Prof. Choudhuri, who heads the JGU start-up innovation in JGBS is in line with the experts in the entrepreneurship domain that there is no one set formula to be an entrepreneur and it just cannot be taught. It is something one lives and experience on the life ahead. So, to have a clear vision of what actually an entrepreneurship is she states that it is an idea or venture that founders look to start. It can encompass an NGO, a social enterprise, a corporate etc. to bring an idea to life is quite a challenging task. Also, she states that entrepreneurship is matter of learning, understanding and adapting. In Indian context it is often clubbed with family business and there’s a lot of rational approach to it because of the internet. She was determined on the fact that there might not be any set formula yet there were certain skills required to learn in volatile situation. She embarks upon eight factors for entrepreneurship renewal mindset:

  1. Commercial Awareness: It is all about understanding what your customer values, what is the need now and the needs in the future. E.g.- NGO will have two sets of customers; donors and the community you are serving. The training, education etc will be valued by the community and probably the photos, the news of your company serving the society will value your donors. Similarly, Paytm capitalised on the digital transfer of money now and probably future needs would be to establish a secure line of transactional amount.

  2. Creative Thinking: People from different academic backgrounds are starting their own business different from their area of expertise. This gives birth to innovative thinking. Constantly question yourself why things can’t be different. We should not only be concerned about out-of-the-box thinking but also for the things that can be changed or improved.

  3. Adaptability: Covid-19 has taught us to be adaptable, be it work from home culture or students learning online. Similarly, we should keep adapting ourselves based on the circumstances and pay attention to the cycles of iteration. If we are stuck with our first product and do not act to improve it, we might lose out on opportunities and feedbacks will make no sense. We can build on team learning and teamwork through adaptability.

  4. Problem Solving: This skill is much harder to implement in practice than in real world. The easiest thing people can recall is identifying the problem rather than finding a solution for it. Therefore, it is the most important skill required for an entrepreneurial mindset. We need to be brave and face the situation confidently.

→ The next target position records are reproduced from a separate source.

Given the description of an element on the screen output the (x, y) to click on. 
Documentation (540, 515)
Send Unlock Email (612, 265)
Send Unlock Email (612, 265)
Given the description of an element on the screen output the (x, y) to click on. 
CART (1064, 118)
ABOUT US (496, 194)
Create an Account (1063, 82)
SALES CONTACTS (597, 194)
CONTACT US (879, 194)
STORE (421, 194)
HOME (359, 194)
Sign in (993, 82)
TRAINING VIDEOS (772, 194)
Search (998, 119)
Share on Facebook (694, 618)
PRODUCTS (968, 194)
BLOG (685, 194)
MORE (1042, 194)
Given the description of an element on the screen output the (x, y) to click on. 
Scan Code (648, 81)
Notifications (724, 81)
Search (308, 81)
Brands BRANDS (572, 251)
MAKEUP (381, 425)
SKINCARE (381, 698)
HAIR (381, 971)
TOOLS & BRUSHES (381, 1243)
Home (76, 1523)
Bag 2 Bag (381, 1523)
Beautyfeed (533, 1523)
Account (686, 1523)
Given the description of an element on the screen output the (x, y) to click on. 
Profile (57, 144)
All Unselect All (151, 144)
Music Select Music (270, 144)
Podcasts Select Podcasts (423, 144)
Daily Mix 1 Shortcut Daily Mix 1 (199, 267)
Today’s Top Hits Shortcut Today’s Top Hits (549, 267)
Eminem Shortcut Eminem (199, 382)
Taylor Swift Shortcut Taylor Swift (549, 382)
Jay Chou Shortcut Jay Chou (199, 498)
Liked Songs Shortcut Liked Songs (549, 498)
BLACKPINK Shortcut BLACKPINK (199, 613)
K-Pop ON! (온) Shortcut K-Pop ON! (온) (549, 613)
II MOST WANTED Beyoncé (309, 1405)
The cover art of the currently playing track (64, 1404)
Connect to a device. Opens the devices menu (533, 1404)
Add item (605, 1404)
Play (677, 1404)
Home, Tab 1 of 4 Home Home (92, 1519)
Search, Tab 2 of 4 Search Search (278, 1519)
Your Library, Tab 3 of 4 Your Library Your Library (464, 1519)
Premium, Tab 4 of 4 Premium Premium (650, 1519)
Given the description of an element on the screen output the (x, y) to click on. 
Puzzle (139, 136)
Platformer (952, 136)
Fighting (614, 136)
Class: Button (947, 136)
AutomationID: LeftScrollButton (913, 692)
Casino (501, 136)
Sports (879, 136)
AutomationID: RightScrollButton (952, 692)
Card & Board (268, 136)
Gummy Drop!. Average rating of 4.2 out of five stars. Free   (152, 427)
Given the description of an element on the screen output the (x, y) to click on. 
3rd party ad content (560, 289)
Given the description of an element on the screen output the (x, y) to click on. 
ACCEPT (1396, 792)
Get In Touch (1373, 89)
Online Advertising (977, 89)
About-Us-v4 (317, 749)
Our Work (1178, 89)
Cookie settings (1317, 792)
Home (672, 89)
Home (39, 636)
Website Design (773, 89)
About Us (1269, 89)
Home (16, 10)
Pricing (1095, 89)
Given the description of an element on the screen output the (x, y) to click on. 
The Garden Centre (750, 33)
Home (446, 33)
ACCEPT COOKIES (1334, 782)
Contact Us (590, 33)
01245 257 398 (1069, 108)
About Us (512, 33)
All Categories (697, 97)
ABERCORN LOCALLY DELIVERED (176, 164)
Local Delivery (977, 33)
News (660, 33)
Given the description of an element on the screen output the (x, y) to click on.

  5. Influencing: We are continuously influencing people around us; be it our friends to watch a Netflix series, our parents for a night out parties, our partners to go on a vacation etc. It means how to make people see the world from your eyes, from your perspective. To acquire a skill like this it is related to problem solving as solutions for the problems will be your own opinions and ideas and hence you need to influence your clients, customers, donors, teachers, managers etc. You need to use the correct set of arguments to influence people your way.

  6. Leadership: There are many book definitions of leadership but what makes it stand out is your ability to lead from the front in your hard times. It focuses on how you deal with your problems not only emotionally but also the actions you choose to react in a particular situation. We need to be self-reliant and self-confident during the hard times as this is the key.

  7. Drive: Have a reality check on what are the key drivers that constantly urges you to shape your idea.
  8. Resilience: It’s all about can you withstand the volatility, the punches and can you keep motivating yourself and move ahead. Through this hard time many companies are struggling to pay salaries to their employees, and this is mainly because they haven’t built enough on resilience. You should be able to stand firm when an unexpected hit you hard.

    Report by Aayush Poddar, IBM 2017.